Reproduce exactly the lines of the material beneath, from the line that contains "This screenshot has width=1568, height=772." to the line that contains "Apply strikethrough to text", both included, and no other lines.

BEGIN Entries supplied

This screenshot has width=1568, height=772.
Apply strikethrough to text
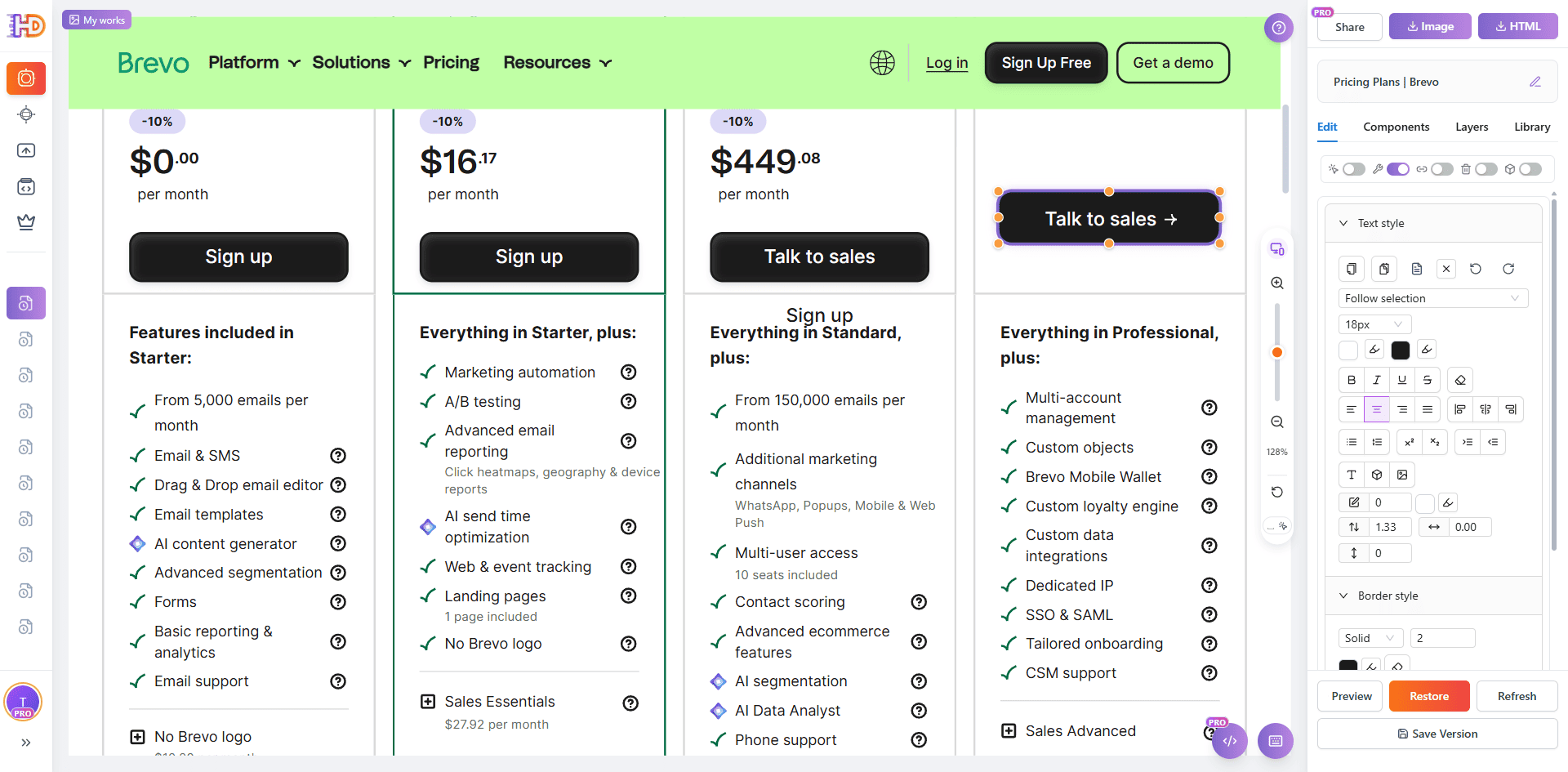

END Entries supplied
BEGIN Entries supplied

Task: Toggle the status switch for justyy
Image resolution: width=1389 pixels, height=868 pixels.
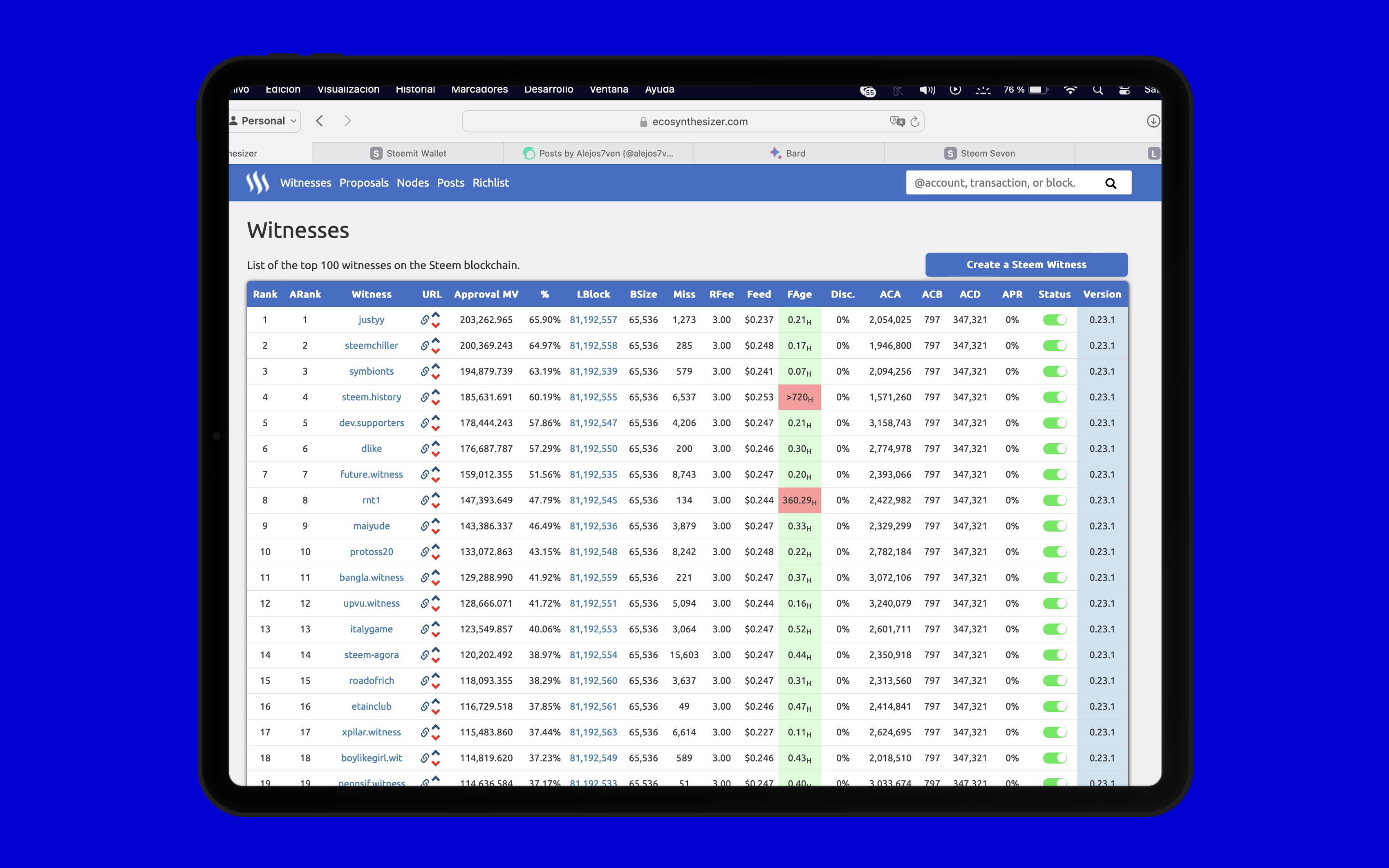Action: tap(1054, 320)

END Entries supplied

▶ Answer to the problem
This screenshot has width=1568, height=772.
Apply strikethrough to text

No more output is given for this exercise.